- Keselamatan penerbangan komersial secara keseluruhan memang membaik, tetapi penembakan jatuh pesawat penumpang yang terkait konflik bersenjata telah muncul sebagai risiko terbesar bagi kematian penumpang
- Jika kecelakaan pesawat Azerbaijan Airlines yang terjadi pada Rabu di Kazakhstan secara resmi dipastikan sebagai penembakan jatuh, ini akan menjadi insiden kematian besar ketiga akibat pesawat penumpang yang ditembak jatuh sejak 2014
- Perhitungan ini mengacu pada Aviation Safety Network milik Flight Safety Foundation, basis data yang melacak kecelakaan dan insiden penerbangan di seluruh dunia
- Jika kecelakaan ini dimasukkan, jumlah korban tewas akibat serangan semacam ini sejak 2014 akan meningkat menjadi lebih dari 500 orang
- Ketika wilayah perang atau konflik bertumpang tindih dengan jalur penerbangan sipil, risiko utama dalam keselamatan penerbangan bergeser dari cacat pesawat ke paparan konflik bersenjata
Risiko kematian penerbangan bergeser ke penembakan jatuh oleh rudal
- Dalam beberapa tahun terakhir, insiden pesawat penumpang ditembak jatuh di udara telah menjadi penyebab utama kematian dalam penerbangan komersial
- Ini menunjukkan bahwa meski indikator keselamatan penerbangan secara umum membaik, risiko konflik bersenjata terhadap penerbangan sipil justru meningkat
Kemungkinan kecelakaan Kazakhstan ditambahkan ke dalam perhitungan
- Kecelakaan pesawat Azerbaijan Airlines yang terjadi pada Rabu di Kazakhstan, jika secara resmi dipastikan sebagai penembakan jatuh, akan menjadi insiden kematian besar ketiga akibat pesawat penumpang yang ditembak jatuh dan terkait konflik bersenjata sejak 2014
- Kriteria ini mengikuti perhitungan Aviation Safety Network milik Flight Safety Foundation
- Aviation Safety Network adalah basis data yang menangani kecelakaan dan insiden penerbangan di seluruh dunia
- Jika insiden ini dipastikan sebagai penembakan jatuh, jumlah orang yang tewas akibat serangan seperti ini sejak 2014 akan menjadi lebih dari 500 orang
1 komentar
Pendapat Hacker News
https://archive.is/Gp05K
Ini juga alasan mengapa sesekali rudal Rusia bisa menembus garis pertahanan timur Eropa. Jika seluruh sistem pertahanan udara diubah ke postur yang lebih agresif, pada akhirnya kemungkinan korban sipil akan meningkat
Hal seperti ini terjadi di mana-mana, dan belum lama ini di Laut Merah sebuah kapal perusak AS menembak jatuh F-18 AS. Padahal F-18 bahkan memiliki perlengkapan tambahan pencegah tabrakan yang tidak ada pada pesawat penumpang
Bahkan sekarang, Eropa masih memakai prosedur masa damai: “cegat dan verifikasi dengan jet tempur, tanyakan kepada presiden, lalu mungkin tembak jatuh”

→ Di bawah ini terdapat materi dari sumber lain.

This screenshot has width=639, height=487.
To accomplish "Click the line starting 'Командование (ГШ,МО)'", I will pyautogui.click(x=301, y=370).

Saat kehebohan balon mata-mata Tiongkok tahun lalu, AS mengirim F-22 bersenjata dan menembak jatuh setidaknya tiga balon sipil tak berawak [0,1]
Koreksi: sepertinya saya keliru. Per pekan lalu, tampaknya AS memiliki perintah baru untuk penggunaan kekuatan mematikan [2]
[0] https://news.ycombinator.com/item?id=34824653 ("Hobby Club’s Missing Balloon Feared Shot Down by USAF (aviationweek.com)") 371 komentar
[1] https://news.ycombinator.com/item?id=34814717 ("The US Air Force may have shot down an amateur radio pico balloon over Canada (rtl-sdr.com)", 168 komentar
[2] https://arstechnica.com/tech-policy/2024/12/us-temporarily-b... ("US temporarily bans drones in parts of NJ, may use “deadly force” against aircraft")
Ini juga cocok dengan laporan bahwa kapal induk mundur ke Laut Merah bagian utara segera setelah insiden tersebut
[1] https://www.middleeastmonitor.com/20241222-yemens-houthis-cl...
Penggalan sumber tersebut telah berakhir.